## WORK TO BE COMPLETED
Within the data below, determine how many lines contain "search" and supply only that figure.

## MATERIAL PROVIDED
^^^^

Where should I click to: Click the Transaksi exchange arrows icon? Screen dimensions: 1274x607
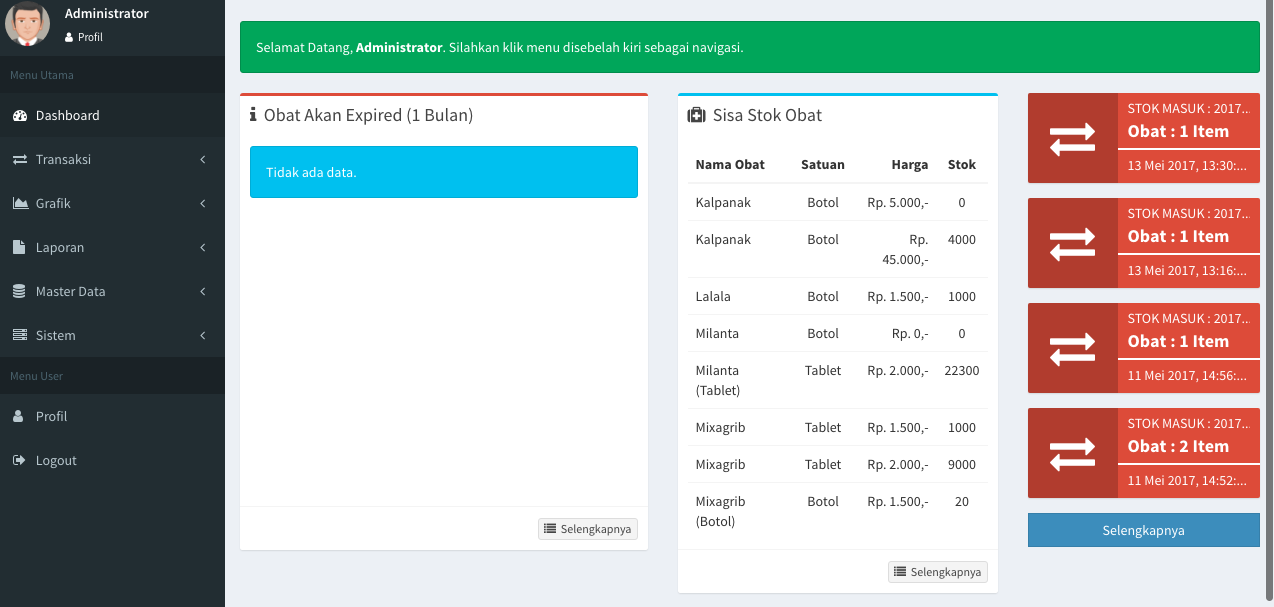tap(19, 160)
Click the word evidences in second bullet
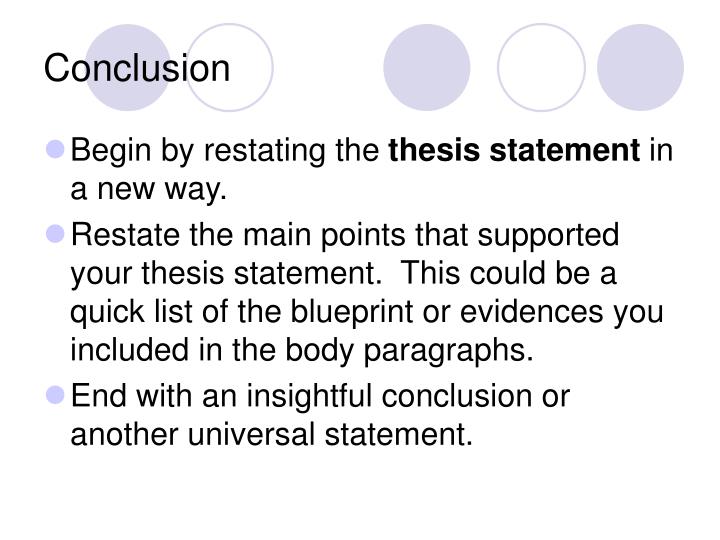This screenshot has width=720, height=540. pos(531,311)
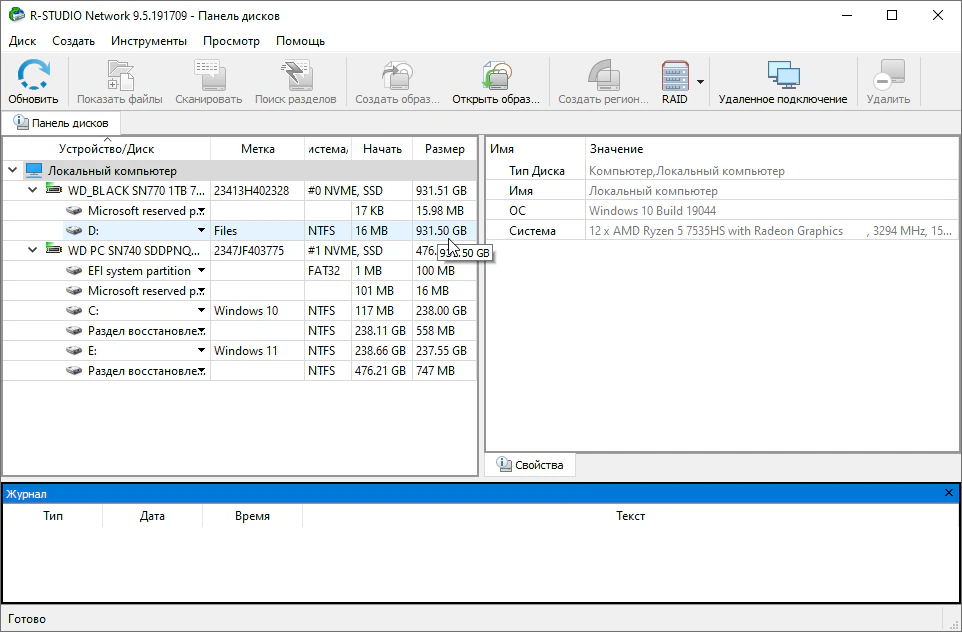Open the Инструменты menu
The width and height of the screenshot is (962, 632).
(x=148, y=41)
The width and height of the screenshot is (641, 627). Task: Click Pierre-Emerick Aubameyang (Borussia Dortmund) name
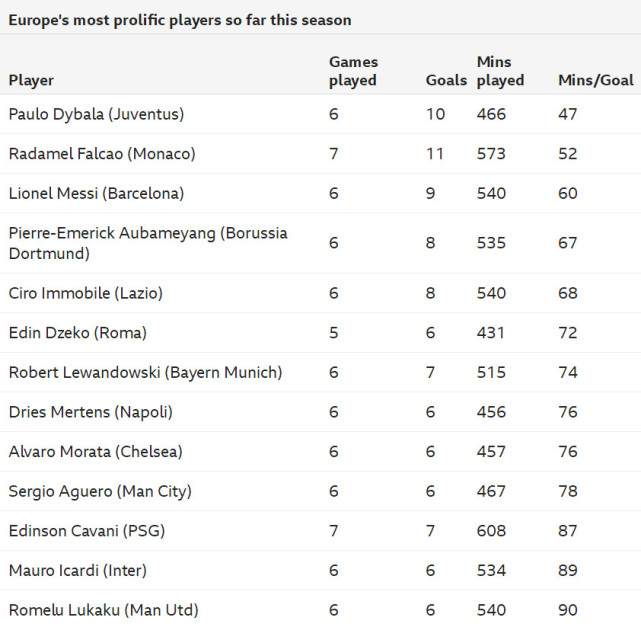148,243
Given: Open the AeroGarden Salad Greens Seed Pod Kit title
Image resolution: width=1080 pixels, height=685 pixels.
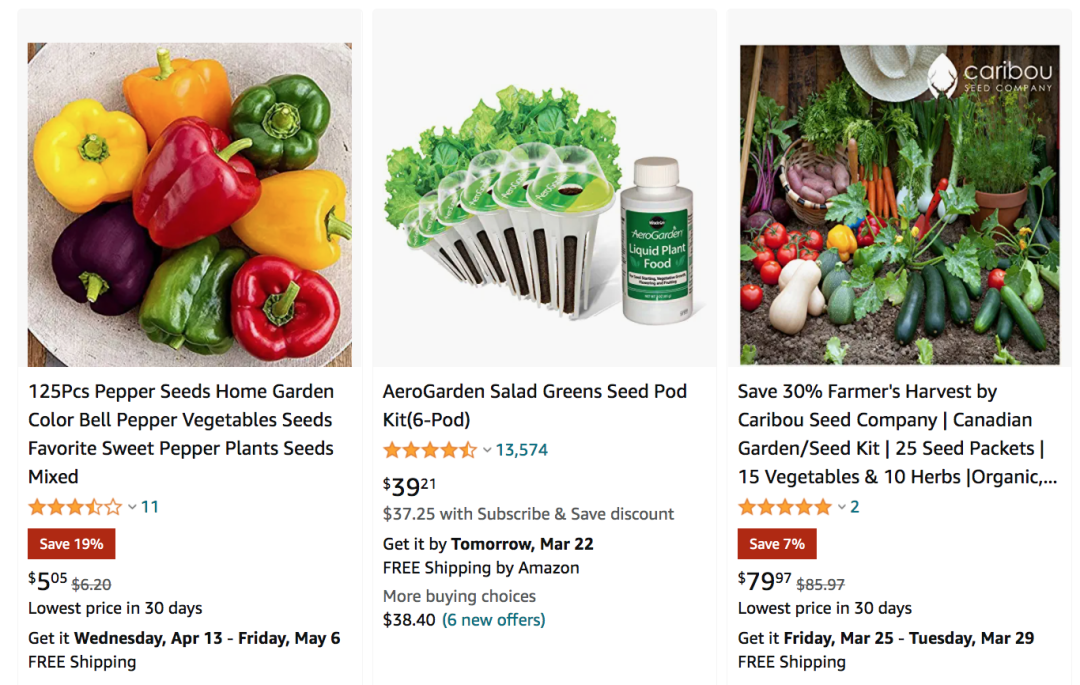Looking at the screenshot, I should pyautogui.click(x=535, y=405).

^^^^

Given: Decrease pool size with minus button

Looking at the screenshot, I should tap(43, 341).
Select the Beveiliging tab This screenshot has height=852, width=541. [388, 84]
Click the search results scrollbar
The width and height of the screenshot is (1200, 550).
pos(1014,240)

^^^^

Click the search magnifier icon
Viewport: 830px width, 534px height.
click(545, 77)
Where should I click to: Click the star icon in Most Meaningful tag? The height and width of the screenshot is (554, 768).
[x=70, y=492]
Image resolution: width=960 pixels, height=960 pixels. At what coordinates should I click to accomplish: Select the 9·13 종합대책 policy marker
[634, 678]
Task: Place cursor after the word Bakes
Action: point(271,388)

^^^^

## RESPONSE
2